期刊名称:The Journal of Accounting Research
本期期卷:Volume 62, Issue2
刊出日期:June 2024
目录
01 Occupational Licensing and Minority Participation in Professional Labor Markets
ANDREW G. SUTHERLAND, MATTHIAS UCKERT, FELIX W. VETTER
02 Bank Supervision and Organizational Capital: The Case of Minority Lending
BYEONGCHAN AN, ROBERT BUSHMAN, ANYA KLEYMENOVA, RIMMY E. TOMY
03 The Real Effects of Supply Chain Transparency Regulation: Evidence from Section 1502 of the Dodd–Frank Act
BOK BAIK, OMRI EVEN-TOV, RUSSELL HAN, DAVID PARK
04 The Impact of Credit Market Development on Auditor Choice: Evidence from Banking Deregulation
GUS DE FRANCO, YUYAN GUAN, YIBIN ZHOU, XINDONG ZHU
05 Payment Practices Transparency and Customer-Supplier Dynamics
JODY GREWAL, ADITYA MOHAN, GERARDO PÉREZ-CAVAZOS
06 How Does Management Voluntary Disclosure Behavior Influence Auditors’ Judgments?

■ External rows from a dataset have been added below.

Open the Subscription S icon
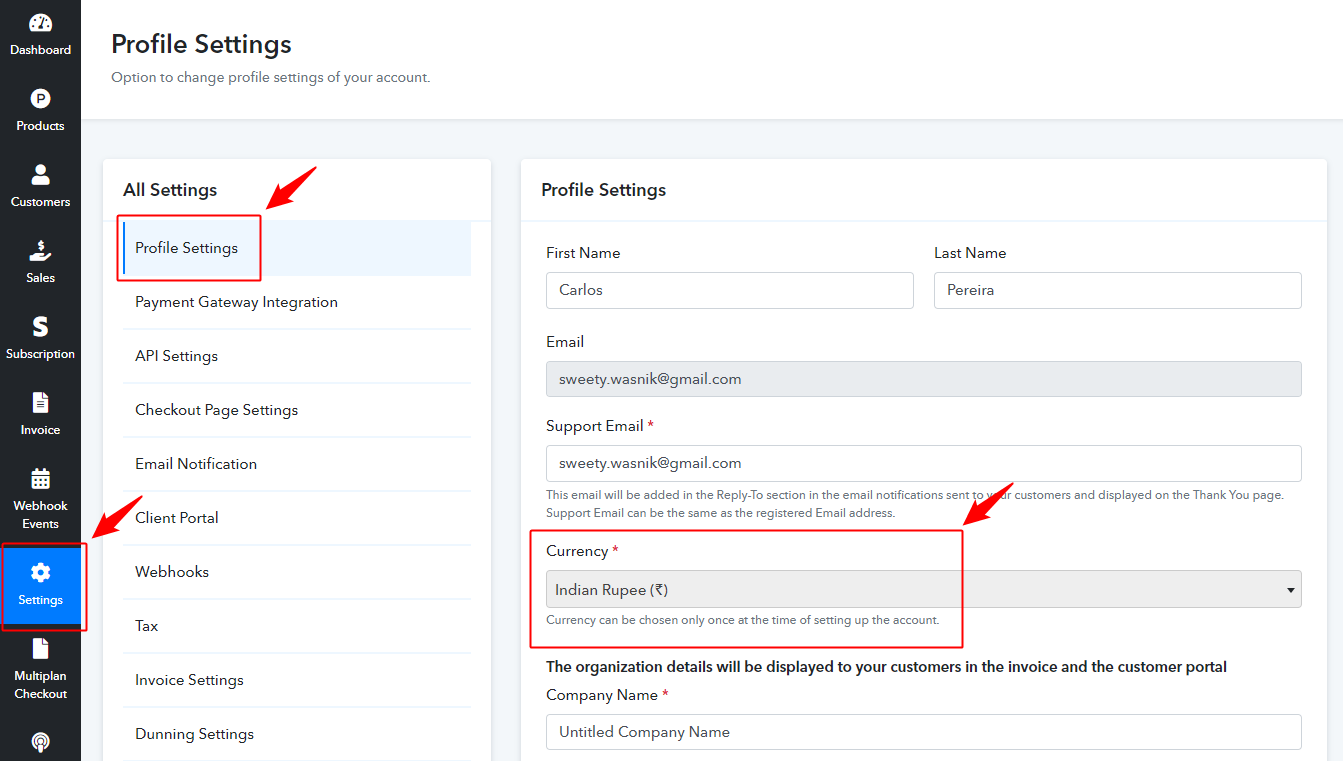 40,327
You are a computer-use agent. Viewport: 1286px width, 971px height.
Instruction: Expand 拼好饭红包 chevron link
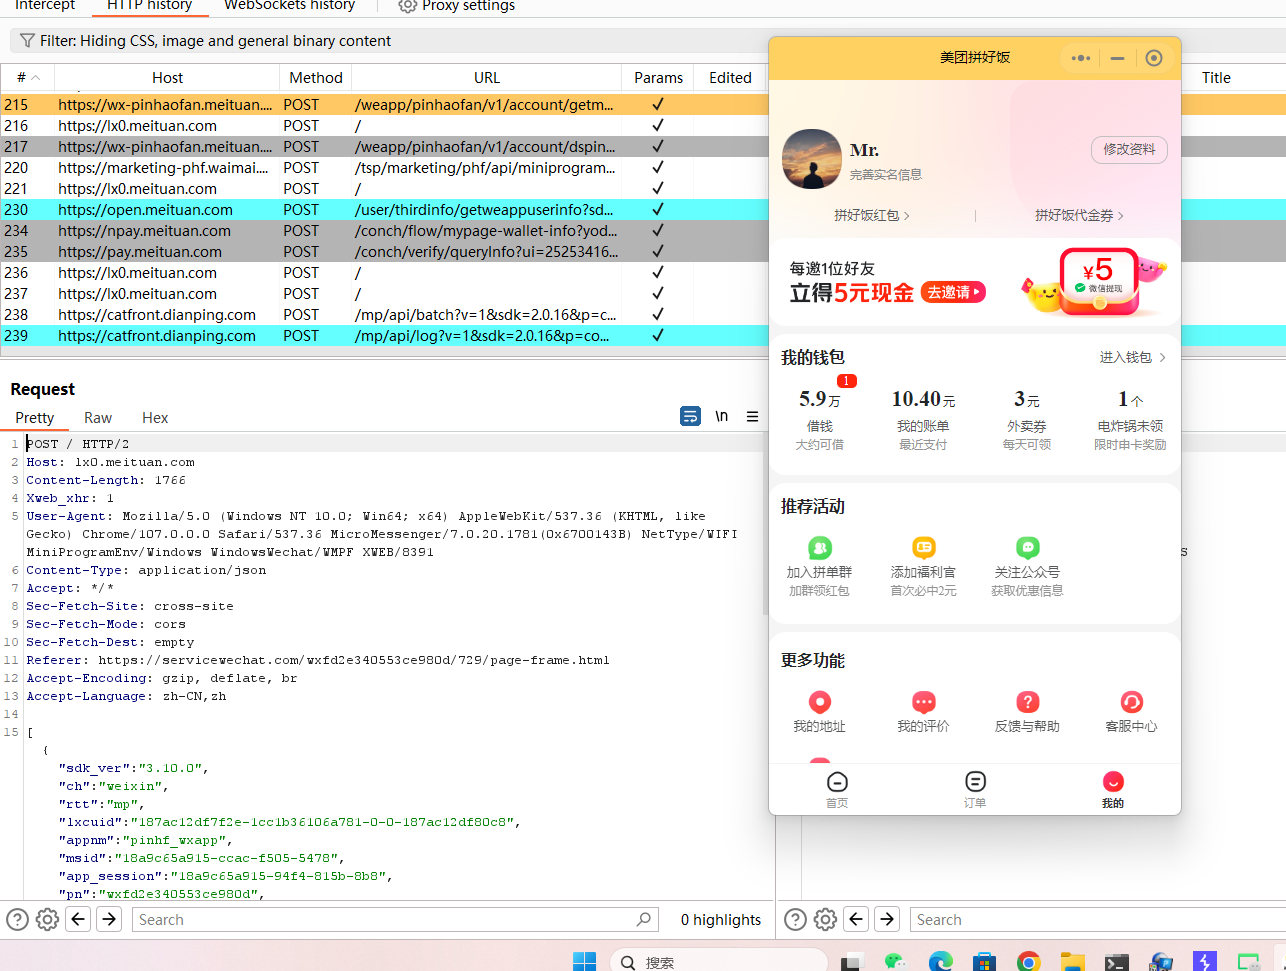click(x=872, y=215)
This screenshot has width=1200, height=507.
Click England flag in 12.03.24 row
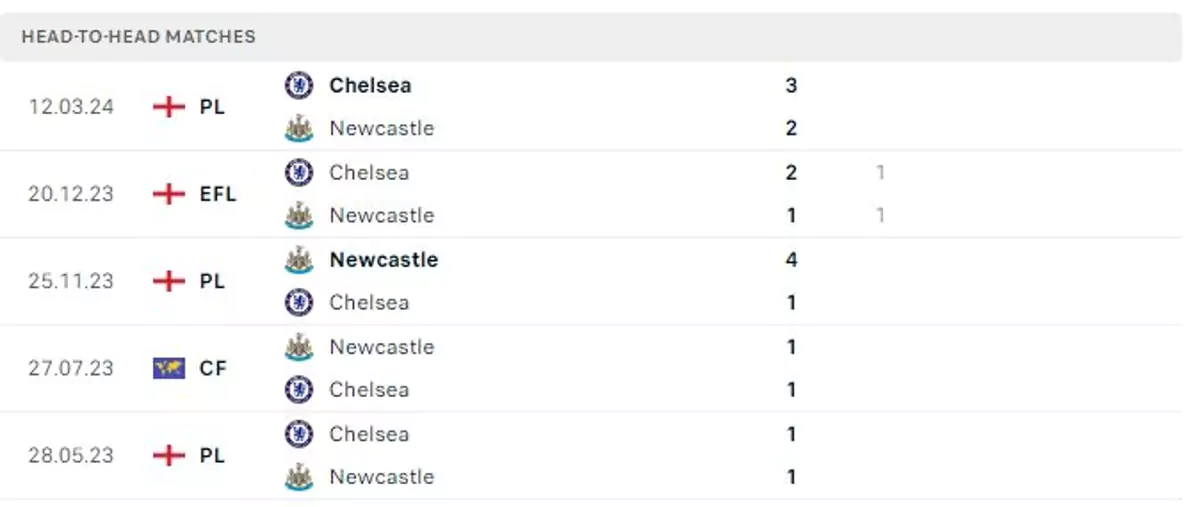[169, 107]
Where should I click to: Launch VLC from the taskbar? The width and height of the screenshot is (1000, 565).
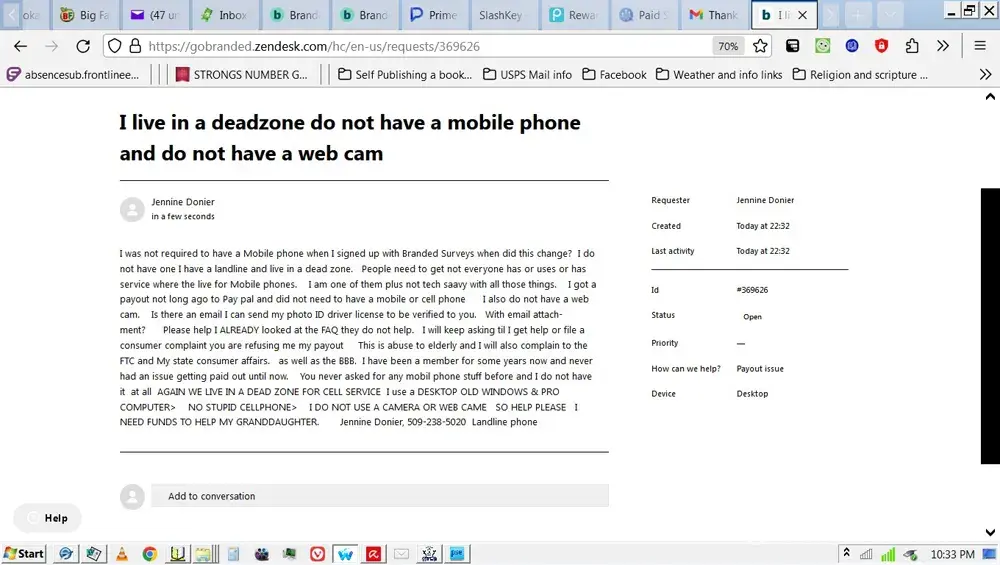(x=122, y=553)
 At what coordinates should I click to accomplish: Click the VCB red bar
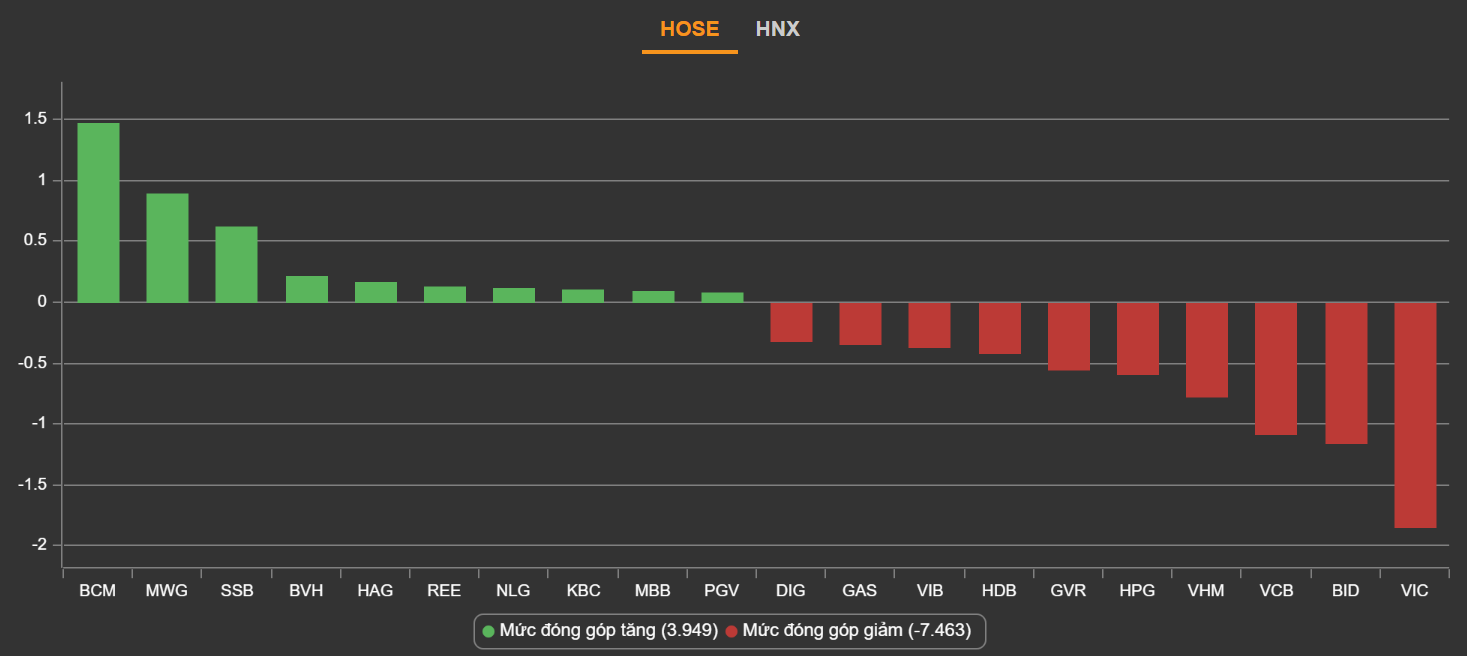click(x=1276, y=368)
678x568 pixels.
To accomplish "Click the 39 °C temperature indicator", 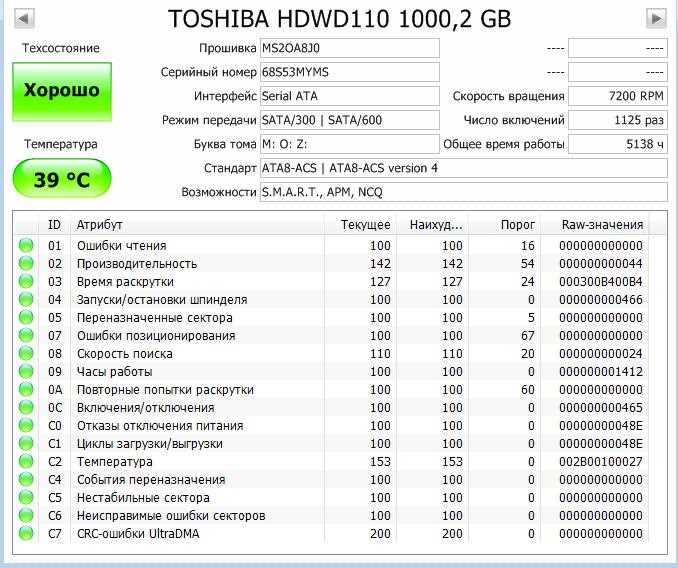I will tap(62, 179).
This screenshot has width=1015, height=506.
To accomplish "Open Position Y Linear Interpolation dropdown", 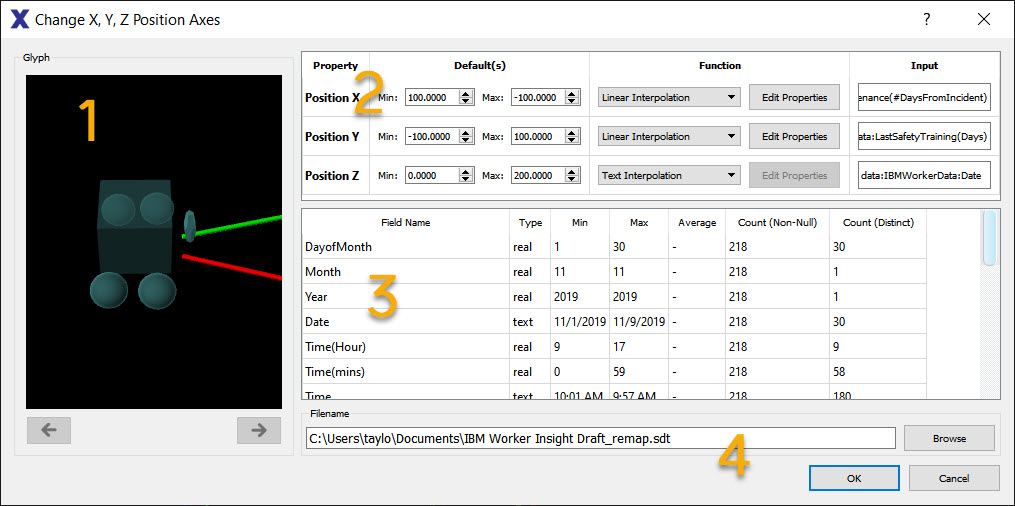I will pyautogui.click(x=669, y=137).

SEAN M. HILLISON, KAMBER D. VITTORI
07 Earnings News and Over-the-Counter Markets
STEFAN J. HUBER, CHONGHO KIM, EDWARD M. WATTS
08 Wrong Kind of Transparency? Mutual Funds’ Higher Reporting Frequency, Window Dressing, and Performance
XIANGANG XIN, P. ERIC YEUNG, ZILONG ZHANG
09 Treatment of Accounting Changes and Covenant Violation Errors
CHUNMEI ZHU
# 01 #
Title:
Occupational Licensing and Minority Participation in Professional Labor Markets
Author:
ANDREW G. SUTHERLAND, MATTHIAS UCKERT, FELIX W. VETTER
Abstract:
We examine the staggered adoption of additional educational requirements (“150-hour rule”) for Certified Public Accountants (“CPAs”) to understand the effects of occupational licensing on minority participation in professional labor markets. The 150-hour rule increased the educational requirement for CPAs from 120 to 150 credit hours, effectively adding a fifth year of study. We find a 13% greater entry decline following the requirement's enactment for minority than nonminority CPA candidates. Our analyses of parental income and financial aid availability point to a socioeconomic status channel explaining the differential entry declines. Studying exam passing patterns, professional misconduct, and job postings we find a deterioration, or at best, no change in CPA quality following enactment.
# 02 #
Title:
Bank Supervision and Organizational Capital: The Case of Minority Lending
Author:
BYEONGCHAN AN, ROBERT BUSHMAN, ANYA KLEYMENOVA, RIMMY E. TOMY
Abstract:
We investigate whether improvements in banks' organizational capital and control systems facilitate increased loan origination to minority borrowers. We focus on bank supervisors' enforcement decisions and orders (EDOs) against banks and hypothesize that EDO-imposed improvements in loan policies, internal governance, and employee training mitigate deficiencies in credit assessments and lending decisions that previously disadvantaged minority borrowers. We find that mortgage origination to minority borrowers increases following the resolution of EDOs, and more so for banks with stricter supervisors or more severe EDOs. Using a semisupervised machine learning method to analyze the text of EDOs, we find that such increases are higher for EDOs specifying revisions of loan policies, implementation of formal internal governance procedures, or more employee training. Overall, we find that EDO-driven improvements in organizational capital generate unintended, positive social externalities that enhance access to credit for minority borrowers.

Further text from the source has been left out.